Keesokan harinya di sekolah, hari-hariku seperti biasa, tak ada yang special. Sepulang sekolah aku memutuskan untuk pergi kesuatu tempat yang dapat menenangkan pikiranku, entah dimana, aku hanya mengikuti langkah kakiku. Sampai disebuah tempat mirip taman yang sepi, aku duduk disamping pohon yang lumayan besar. Aku bersandar dibatang pohon itu, kuhirup udara yang begitu segar. Kupejamkan mataku, aku berusaha merileksasikan otakku. Tak sampai beberapa menit, aku mendengar suara langkah kaki yang menginjak dedaunan. Aku mulai merinding, beginilah aku yang memiliki sifat super penakut. Aku berusaha menghilangkan rasa takutku. Aku berdiri dan melihat sekitar, aku tak menemukan siapapun, aku lanjut berjalan menelusuri tempat itu. Dibalik semak-semak aku melihat seorang laki-laki duduk santai disana. Aku memperhatikannya hingga tak sadar jika dia sudah ada dihadapanku. “Cieee, bintang diam-diam yaa?” Tanya Elang yang membuatku kaget hingga mataku terbelalak. “ eh, kamu lang?” . “kamu ngefans sama aku ya?”. Oh speechless, hatiku terasa beku mendengar pertanyaan Elang. “gitu ya kalo saking ngebetnya, sampe ngikuti aku kesini segala. Tenang kok, aku pasti ngasih sedikit cinta aku buat kamu, semua fans aku pasti dapet kok. “. Aku menghela nafas sebentar kemudian lari meninggalkan Elang. Elang mengejarku namun sial, kakinya menginjak duri sehingga dia merintih kesakitan. Aku melihat itu dari kejauhan, tak tega aku melihatnya, segera aku kembali dan membawanya ke tempat duduk ditaman. “ Aduh, bintang kakiku sakit banget!” Elang meremas pergelangan tanganku. “ih, lang, aduh tangan aku sakit, lepasin dulu!” kemudian aku berlari untuk mencari pertolongan, ternyata aku menemukan tanaman penisilin yang dapat membantu menyambuhkan luka, kutarik tanaman itu dari tanah dan kubawa untuk mengobati Elang. “ Elang, tahan ya? Ini gak sakit kok”. “awwww! Bintang sakit banget tauuuu!”. Aku  tak mempedulikan teriakan Elang, aku terus menarik duri yang ada ditelapak kaki Elang, selang beberapa menit, akhirnya duri itu tercabut, kemudian aku membersihkan luka Elang. “udah. Kamu bisa jalan kan?” . Elang hanya menatapku. “Elang, kamu gapapa kan? “ . “Aku ga kuat jalan, anterin aku ya? Rumah aku deket sini kok.”. “oke deh.”

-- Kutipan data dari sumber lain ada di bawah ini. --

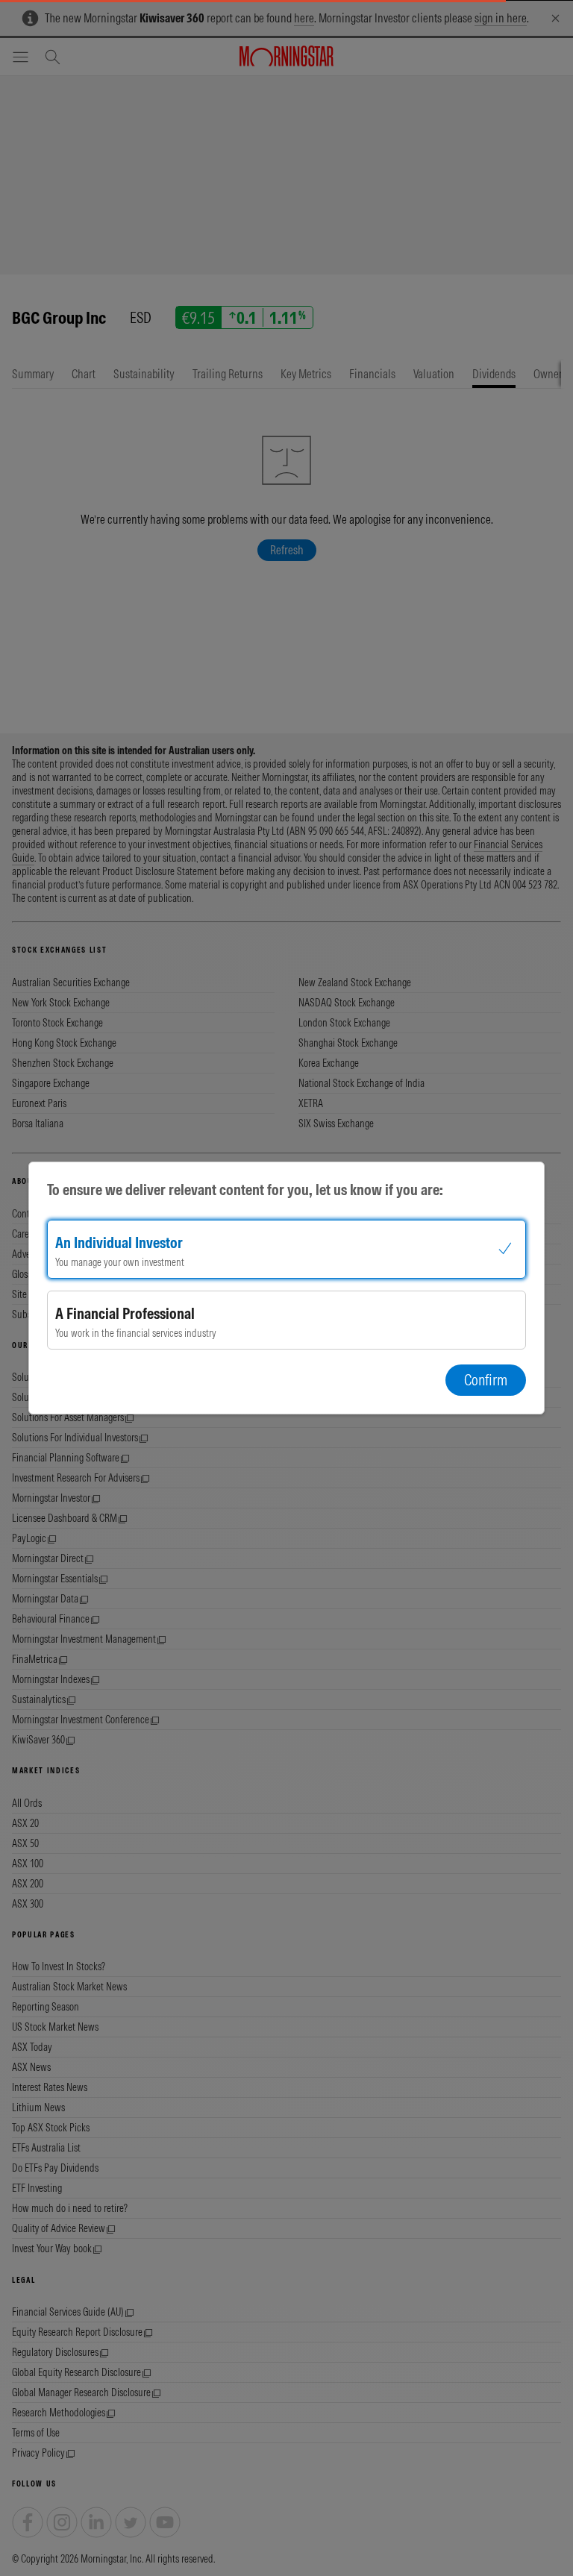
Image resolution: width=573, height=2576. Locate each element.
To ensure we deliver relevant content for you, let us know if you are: (245, 1189)
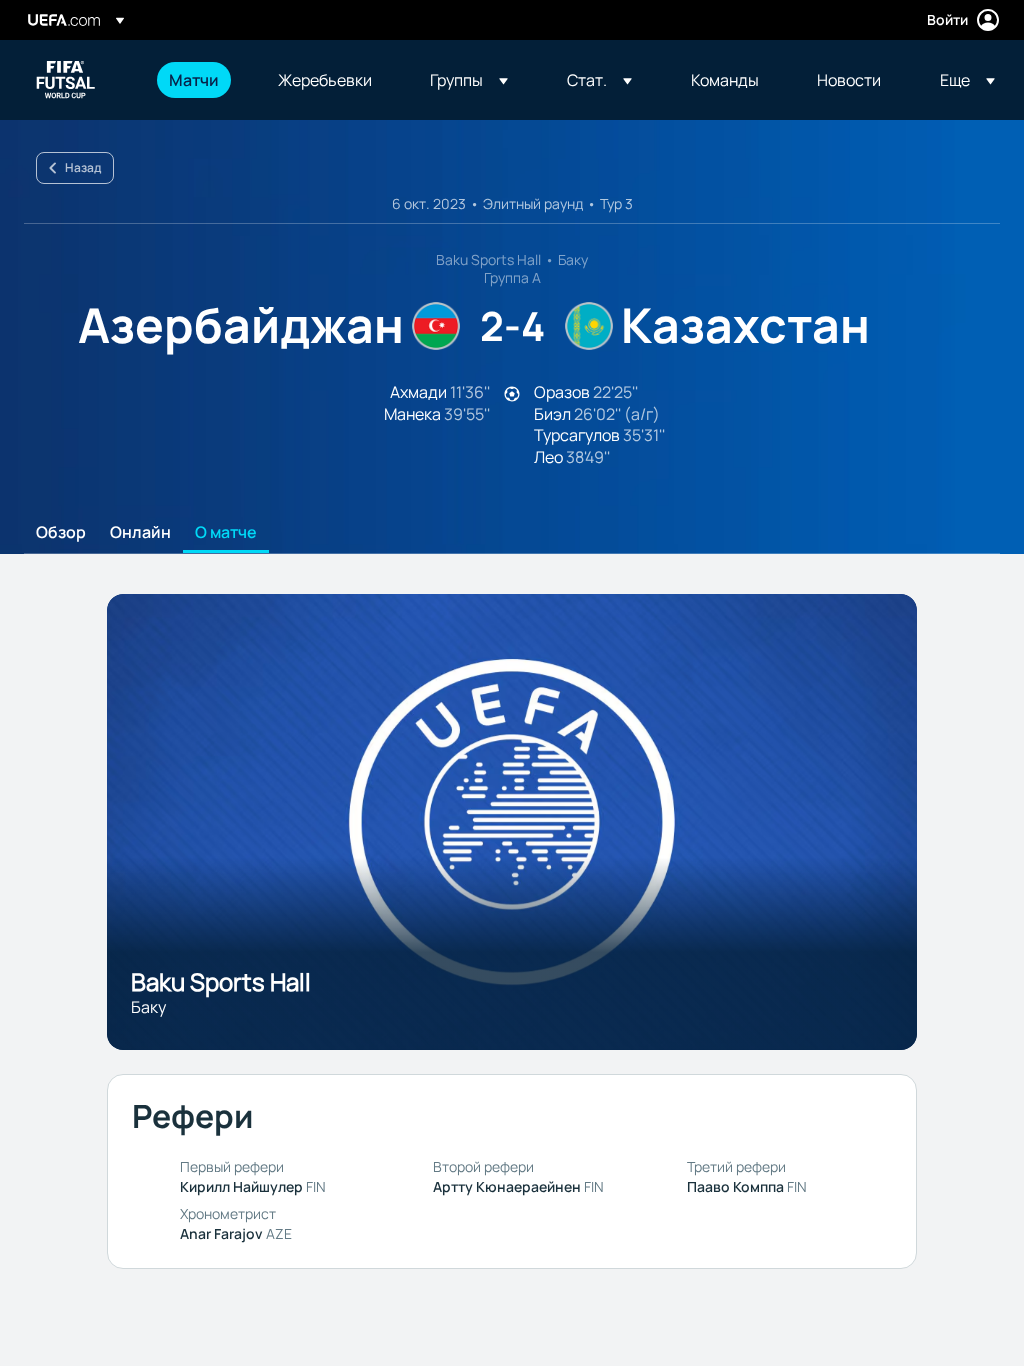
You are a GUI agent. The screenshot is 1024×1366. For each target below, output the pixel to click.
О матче (226, 533)
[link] (194, 80)
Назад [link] (83, 167)
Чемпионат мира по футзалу (66, 80)
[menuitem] (198, 80)
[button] (469, 80)
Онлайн (140, 533)
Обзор (61, 533)
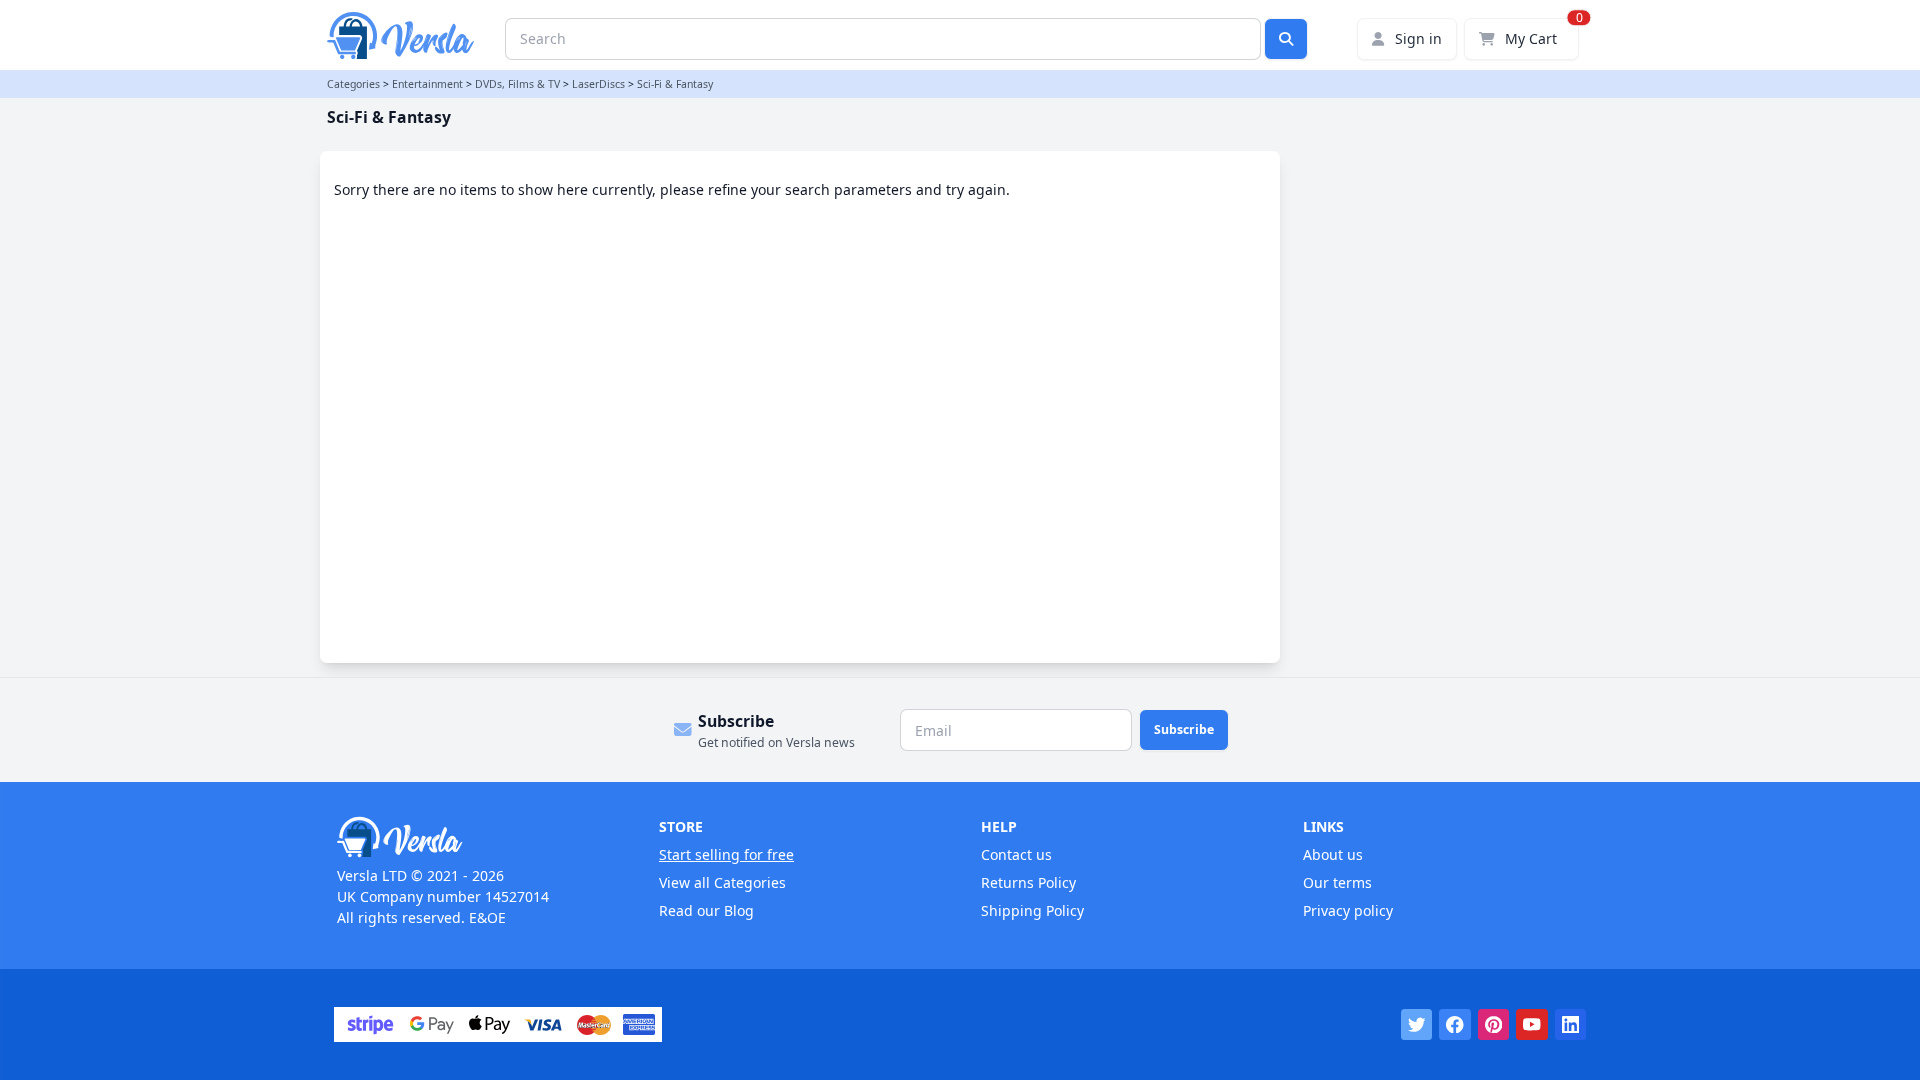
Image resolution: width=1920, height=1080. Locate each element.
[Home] (477, 837)
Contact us (1016, 854)
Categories (353, 84)
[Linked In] (1571, 1025)
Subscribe (1184, 729)
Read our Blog (706, 910)
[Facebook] (1455, 1025)
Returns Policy (1028, 882)
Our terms (1337, 882)
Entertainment (427, 84)
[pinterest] (1494, 1025)
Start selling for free (726, 854)
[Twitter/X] (1417, 1025)
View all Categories (722, 882)
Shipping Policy (1032, 910)
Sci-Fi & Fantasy (675, 84)
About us (1333, 854)
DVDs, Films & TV (517, 84)
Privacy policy (1348, 910)
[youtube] (1532, 1025)
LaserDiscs (598, 84)
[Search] (1286, 39)
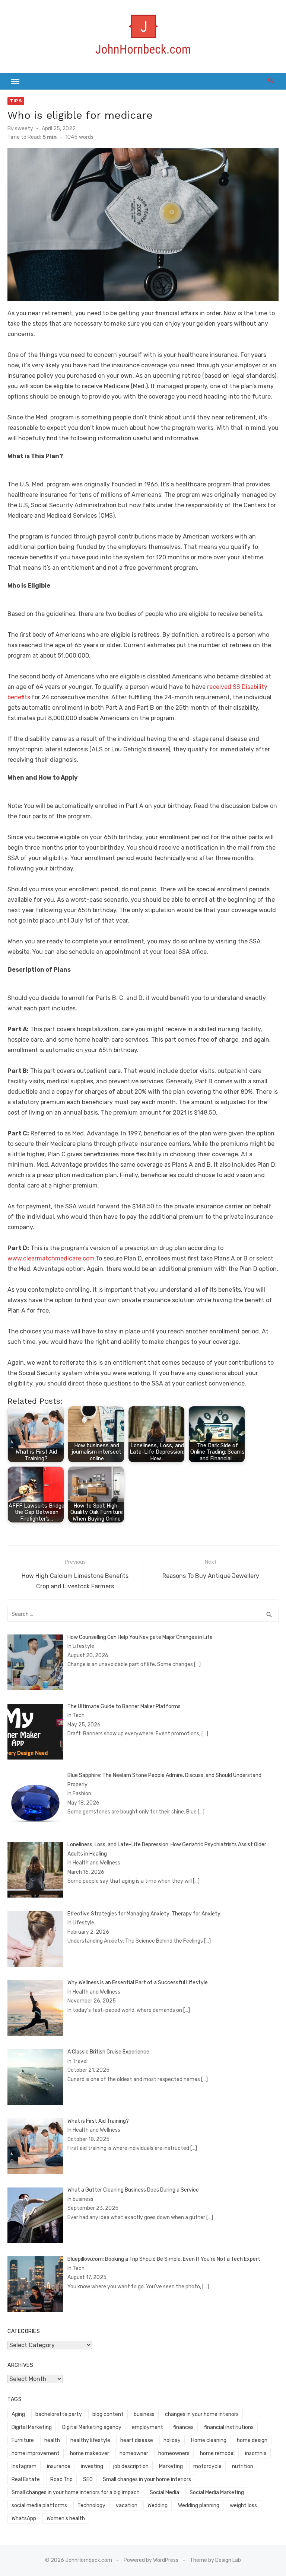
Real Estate (26, 2479)
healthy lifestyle (90, 2440)
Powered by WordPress (151, 2560)
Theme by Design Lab (215, 2560)
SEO (88, 2479)
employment (147, 2427)
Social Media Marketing (217, 2492)
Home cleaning (208, 2440)
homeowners (174, 2453)
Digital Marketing (32, 2427)
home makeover (89, 2453)
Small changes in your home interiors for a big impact (75, 2492)
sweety (24, 128)
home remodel (217, 2453)
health (52, 2440)
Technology (91, 2505)
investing (92, 2466)
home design (252, 2440)
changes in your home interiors (202, 2414)
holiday (172, 2440)
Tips (16, 100)
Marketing (171, 2466)
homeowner (134, 2453)
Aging (18, 2414)
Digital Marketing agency (91, 2427)
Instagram (24, 2466)
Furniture (23, 2440)
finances (183, 2427)
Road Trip (61, 2479)
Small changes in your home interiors (147, 2479)
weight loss (243, 2505)
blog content (108, 2414)
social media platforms (39, 2505)
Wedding (157, 2505)
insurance (58, 2466)
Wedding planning (198, 2505)
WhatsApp (24, 2518)
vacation (126, 2505)
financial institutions (229, 2427)
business (144, 2414)
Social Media (164, 2492)
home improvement (36, 2453)
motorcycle (207, 2466)
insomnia (256, 2453)
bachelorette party (58, 2414)
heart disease (136, 2440)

“Ini rumah kamu Lang?”. “iya, kan aku pernah kasihtau kamu.”. “tapi kamu ga pernah nunjukin secara langsung.” Elang hanya tersenyum. “oh,iya kamu mau mampir?” . “ga usah deh, aku langsung pulang, bye!” . “Hati-hati yaa bintang”. “beres boss!”.
Sesampainya dirumah aku langsung masuk kamar. Dirumah hanya ada aku sendiri, mama papa lagi dikantor, sedangkan adik belum pulang sekolah. Kubuka akun twitterku, “makasih bintang, suatu saat nanti aku balas kebaikanmu itu” ada mention dari Elang. Sekian lama kita tak berhubungan, akhirnya Elang mengirim mention ke twitterku. Entah mengapa, terasa banyak bunga disekelilingku. Aku sangat bahagia sekali. Aku membalas mention Elang yang kemudian berlanjut ke sms, dan kemudian membuat kami akrab kembali. Dulunya Elang sempat mengisi hari-hariku. Namun ada suatu hal yang membuat hubungan kita renggang. Hubungan kami bukan pacaran, melainkan teman dekat, tapi tak lama aku mengetahui ternyata Elang menaruh hati padaku. Saat itu aku pun juga menaruh hati padanya, tapi apa boleh buat, orangtuaku belum memberi ijin pacaran, jadi aku pendam perasaan itu. Aku tau Elang mulai menunjukan sikapnya yang mulai suka padaku, tapi aku selalu membatalkan niatnya. Hingga akhirnya dia mendekati cewek lain. Aku sedikit sakit hati setelah tau mereka pacaran. Meskipun begitu, Elang tetap saja menghubungiku. Aku berusaha menghindar karena aku takut dikira selingkuhannya. Kini kami kembali bersatu, kami seperti sepasang sejoli, padahal kami hanya bersahabat. Gosippun beredar dimana-mana. Kami acuhkan semua itu, karena Aku dan Elang berkomitmen untuk tidak berpacaran. Gossip semakin gencar karena kedekatan kami, ya maklumlah dimana ada aku ya pasti ada Elang.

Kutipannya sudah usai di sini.